The South American nation of Ecuador is preparing to decriminalize the use of all drugs.

As reported in Global Post, President Rafael Correa’s grouping in congress is driving forward with a landmark bill that would regulate the consumption of outlawed drugs.

The bill would place currently illegal substances such as marijuana and cocaine in the same camp as alcohol.

The draft for a new drug law explains that narcotics use should be managed “not by control, repression and even criminalization, but from the perspective of prevention.”

The changes that would come from passing the bill would include treatment programs and rehabilitation for addicts, as well as the replacement of jail time with small fines.

Those who deal the drugs, on the other hand, would still face jail time.

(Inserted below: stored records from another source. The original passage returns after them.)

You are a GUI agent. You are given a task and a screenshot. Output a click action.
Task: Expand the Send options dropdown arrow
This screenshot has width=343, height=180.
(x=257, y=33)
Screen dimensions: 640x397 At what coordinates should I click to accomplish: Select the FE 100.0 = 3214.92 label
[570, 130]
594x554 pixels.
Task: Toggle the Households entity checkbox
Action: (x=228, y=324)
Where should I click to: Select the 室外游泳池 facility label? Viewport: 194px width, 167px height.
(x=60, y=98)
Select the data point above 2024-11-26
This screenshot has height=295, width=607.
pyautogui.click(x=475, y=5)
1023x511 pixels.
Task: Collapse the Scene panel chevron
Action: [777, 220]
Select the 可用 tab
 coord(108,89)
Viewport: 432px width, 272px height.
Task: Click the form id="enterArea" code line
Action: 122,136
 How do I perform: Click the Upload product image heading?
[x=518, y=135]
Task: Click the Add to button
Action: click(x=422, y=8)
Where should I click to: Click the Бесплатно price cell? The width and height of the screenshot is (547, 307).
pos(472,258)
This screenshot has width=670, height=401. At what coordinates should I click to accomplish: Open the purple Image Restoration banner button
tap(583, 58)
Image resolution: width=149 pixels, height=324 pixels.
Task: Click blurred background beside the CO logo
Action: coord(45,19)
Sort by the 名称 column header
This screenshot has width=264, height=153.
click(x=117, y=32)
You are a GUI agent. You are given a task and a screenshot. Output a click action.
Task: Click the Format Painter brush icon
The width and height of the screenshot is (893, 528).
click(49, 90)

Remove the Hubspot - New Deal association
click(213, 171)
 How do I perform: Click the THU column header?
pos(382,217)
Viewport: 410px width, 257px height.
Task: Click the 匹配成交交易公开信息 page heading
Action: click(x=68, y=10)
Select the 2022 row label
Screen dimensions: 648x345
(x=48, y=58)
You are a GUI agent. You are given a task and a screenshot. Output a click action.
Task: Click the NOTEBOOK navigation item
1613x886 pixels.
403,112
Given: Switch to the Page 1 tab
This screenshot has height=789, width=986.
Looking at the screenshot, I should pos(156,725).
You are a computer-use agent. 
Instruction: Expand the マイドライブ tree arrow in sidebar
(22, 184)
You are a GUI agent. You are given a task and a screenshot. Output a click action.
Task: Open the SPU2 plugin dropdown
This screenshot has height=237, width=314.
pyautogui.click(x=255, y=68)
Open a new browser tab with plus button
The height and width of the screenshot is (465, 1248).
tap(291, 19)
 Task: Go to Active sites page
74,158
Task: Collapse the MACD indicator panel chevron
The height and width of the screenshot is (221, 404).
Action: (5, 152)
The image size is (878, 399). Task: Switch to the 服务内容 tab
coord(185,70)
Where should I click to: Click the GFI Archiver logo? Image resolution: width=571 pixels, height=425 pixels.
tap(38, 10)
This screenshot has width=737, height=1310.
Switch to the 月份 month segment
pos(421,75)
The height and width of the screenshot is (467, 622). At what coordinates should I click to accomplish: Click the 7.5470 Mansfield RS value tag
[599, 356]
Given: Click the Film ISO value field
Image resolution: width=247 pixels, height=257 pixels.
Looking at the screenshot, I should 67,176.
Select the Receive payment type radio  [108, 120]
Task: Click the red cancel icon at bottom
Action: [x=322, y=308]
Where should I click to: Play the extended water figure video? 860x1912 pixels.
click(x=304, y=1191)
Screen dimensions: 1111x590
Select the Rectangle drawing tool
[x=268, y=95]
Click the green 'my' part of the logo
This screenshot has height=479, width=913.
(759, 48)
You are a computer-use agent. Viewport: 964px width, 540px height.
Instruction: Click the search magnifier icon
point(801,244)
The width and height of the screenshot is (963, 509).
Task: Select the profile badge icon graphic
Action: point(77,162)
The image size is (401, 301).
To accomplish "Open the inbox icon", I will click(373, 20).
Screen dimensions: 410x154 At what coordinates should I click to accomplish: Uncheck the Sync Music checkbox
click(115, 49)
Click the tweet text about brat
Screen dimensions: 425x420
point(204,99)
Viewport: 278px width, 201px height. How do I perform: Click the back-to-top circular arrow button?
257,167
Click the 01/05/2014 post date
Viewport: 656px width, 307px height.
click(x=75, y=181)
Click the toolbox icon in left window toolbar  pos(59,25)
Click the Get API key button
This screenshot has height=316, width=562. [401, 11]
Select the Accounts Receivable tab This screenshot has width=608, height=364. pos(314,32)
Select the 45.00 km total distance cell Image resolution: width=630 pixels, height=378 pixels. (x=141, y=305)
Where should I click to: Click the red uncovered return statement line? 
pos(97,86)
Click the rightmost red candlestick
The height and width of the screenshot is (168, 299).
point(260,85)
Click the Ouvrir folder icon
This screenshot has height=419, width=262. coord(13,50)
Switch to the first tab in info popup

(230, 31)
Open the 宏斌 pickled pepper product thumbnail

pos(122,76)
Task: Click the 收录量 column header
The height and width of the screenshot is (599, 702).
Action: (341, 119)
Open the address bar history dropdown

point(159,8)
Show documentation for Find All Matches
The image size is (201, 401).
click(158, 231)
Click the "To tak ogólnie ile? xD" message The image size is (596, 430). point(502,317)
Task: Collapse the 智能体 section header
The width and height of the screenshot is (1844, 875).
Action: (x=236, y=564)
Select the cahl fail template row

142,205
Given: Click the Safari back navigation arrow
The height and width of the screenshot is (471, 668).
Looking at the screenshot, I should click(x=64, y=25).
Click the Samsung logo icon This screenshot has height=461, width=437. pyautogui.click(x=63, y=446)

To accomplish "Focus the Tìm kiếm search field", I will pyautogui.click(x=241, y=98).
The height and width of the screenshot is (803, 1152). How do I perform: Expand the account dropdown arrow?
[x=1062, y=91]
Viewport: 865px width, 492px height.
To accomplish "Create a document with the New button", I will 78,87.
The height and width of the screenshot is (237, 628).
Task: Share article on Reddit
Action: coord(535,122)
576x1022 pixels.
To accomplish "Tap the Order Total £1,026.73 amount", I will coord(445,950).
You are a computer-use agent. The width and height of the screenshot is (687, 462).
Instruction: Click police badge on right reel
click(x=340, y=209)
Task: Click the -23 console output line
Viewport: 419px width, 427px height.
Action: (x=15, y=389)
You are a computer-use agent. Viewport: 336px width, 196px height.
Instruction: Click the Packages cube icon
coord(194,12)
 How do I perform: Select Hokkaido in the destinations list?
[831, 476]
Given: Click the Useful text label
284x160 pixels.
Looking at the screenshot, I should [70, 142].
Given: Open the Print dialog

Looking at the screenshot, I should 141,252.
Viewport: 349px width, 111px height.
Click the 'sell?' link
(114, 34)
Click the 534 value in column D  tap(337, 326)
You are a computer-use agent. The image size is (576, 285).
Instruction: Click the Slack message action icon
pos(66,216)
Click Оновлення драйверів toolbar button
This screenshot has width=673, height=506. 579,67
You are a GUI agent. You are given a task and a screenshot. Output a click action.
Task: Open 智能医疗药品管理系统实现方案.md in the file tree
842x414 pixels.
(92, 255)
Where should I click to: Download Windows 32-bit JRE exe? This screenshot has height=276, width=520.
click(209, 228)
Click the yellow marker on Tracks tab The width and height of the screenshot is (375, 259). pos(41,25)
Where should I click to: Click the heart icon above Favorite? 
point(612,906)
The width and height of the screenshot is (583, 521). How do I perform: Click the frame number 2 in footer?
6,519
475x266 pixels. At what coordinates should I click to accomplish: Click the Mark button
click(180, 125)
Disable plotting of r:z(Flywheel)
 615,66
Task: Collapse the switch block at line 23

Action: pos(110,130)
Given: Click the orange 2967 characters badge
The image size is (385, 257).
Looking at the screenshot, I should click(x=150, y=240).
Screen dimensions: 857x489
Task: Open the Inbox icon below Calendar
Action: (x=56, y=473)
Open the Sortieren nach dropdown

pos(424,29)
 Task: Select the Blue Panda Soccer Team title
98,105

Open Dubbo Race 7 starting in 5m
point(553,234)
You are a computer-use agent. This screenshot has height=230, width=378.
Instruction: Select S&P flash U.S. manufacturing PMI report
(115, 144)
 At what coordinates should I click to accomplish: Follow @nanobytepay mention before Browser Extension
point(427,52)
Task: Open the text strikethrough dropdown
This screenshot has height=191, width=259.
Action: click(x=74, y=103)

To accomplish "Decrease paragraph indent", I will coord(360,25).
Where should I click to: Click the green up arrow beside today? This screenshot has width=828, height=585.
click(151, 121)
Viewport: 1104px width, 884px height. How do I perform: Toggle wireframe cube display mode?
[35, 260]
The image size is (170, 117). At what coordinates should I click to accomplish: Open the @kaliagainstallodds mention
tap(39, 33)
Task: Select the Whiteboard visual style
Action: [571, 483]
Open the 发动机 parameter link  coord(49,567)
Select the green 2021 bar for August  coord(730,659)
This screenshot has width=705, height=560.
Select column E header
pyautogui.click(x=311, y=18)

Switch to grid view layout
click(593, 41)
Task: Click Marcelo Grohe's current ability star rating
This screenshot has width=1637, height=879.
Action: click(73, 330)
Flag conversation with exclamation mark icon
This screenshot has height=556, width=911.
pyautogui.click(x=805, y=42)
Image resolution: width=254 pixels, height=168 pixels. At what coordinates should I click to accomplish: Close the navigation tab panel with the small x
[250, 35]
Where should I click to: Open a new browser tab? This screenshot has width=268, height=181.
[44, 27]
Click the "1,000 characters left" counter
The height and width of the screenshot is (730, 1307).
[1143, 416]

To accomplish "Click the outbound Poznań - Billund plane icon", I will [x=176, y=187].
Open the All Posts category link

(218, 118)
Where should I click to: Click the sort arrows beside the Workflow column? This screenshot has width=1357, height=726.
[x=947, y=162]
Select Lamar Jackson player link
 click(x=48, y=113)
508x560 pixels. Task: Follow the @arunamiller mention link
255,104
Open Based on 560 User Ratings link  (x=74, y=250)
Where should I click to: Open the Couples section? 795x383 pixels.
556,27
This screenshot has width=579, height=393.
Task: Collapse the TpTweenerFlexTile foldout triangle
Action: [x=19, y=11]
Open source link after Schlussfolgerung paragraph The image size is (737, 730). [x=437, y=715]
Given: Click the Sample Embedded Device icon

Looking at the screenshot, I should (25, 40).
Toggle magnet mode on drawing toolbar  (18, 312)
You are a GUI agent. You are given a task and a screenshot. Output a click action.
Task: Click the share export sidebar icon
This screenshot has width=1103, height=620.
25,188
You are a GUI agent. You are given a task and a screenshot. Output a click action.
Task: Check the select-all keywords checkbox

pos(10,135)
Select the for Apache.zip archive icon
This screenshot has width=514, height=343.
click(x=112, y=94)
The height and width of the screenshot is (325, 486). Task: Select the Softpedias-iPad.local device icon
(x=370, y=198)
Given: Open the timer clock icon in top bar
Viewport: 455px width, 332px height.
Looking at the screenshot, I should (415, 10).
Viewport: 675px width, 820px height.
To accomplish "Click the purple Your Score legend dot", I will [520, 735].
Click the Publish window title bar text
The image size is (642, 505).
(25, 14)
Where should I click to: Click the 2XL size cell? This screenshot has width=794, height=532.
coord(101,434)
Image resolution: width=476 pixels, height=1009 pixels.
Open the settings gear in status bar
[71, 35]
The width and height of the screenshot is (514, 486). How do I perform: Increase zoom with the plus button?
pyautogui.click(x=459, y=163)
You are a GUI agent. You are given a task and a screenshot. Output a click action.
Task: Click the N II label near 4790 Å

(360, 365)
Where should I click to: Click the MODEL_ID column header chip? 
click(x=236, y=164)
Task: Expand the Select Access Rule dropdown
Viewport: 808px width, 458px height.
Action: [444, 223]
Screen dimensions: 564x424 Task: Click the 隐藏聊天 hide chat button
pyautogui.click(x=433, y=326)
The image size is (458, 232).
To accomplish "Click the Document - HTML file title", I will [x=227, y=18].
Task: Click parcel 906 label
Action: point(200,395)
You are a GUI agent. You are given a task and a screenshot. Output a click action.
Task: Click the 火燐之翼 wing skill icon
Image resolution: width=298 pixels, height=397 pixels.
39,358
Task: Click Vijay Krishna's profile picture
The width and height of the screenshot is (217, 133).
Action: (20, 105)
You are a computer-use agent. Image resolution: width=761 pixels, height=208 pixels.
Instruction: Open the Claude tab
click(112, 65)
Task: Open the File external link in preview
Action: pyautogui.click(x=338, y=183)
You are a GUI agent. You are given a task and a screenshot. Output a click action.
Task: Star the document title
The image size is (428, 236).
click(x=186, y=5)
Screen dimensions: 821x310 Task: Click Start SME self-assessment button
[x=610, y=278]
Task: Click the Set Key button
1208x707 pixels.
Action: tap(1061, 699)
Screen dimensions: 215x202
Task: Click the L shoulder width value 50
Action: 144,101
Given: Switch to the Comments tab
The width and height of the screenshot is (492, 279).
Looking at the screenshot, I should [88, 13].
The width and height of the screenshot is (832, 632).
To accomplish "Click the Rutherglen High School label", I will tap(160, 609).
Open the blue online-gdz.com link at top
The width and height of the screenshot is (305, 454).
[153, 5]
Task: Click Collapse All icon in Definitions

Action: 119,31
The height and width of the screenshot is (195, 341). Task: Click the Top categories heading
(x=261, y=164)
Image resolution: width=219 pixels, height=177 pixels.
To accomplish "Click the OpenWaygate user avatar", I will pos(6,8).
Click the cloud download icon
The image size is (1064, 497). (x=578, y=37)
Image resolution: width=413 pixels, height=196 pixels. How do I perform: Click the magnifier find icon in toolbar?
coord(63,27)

This sentences would however be reduced.

As part of an already ongoing effort to change the way the country deals with its drug problem, Ecuador has freed thousands of convicted drug mules.

Ecuador, as it is situated between the world’s largest cocaine producing countries, Colombia and Peru, has become a major center of drug trafficking.

If the bill passes it would put into practice some of the larger aims of Ecuador’s 2008 constitution which was drawn up by President Correa’s leftist Country Alliance grouping.

Article 364 of the constitution describes drug use as a public health matter rather than one of law and order.

As quoted in the Huffington Post Carlos Velasco, who chairs the Ecuadorean congress’ Commission of the Right to Health and who authored the bill, expressed via Facebook that: "Treating the drug phenomenon in a repressive way, as was done in the 1980s and 1990s when prison was the only destination for the drug consumer, is absurd."

Opposing the bill, Maria Cristina Kronfle of the center-right social Christian grouping believes that relaxing the existing restrictions on drugs would in fact encourage drug consumption.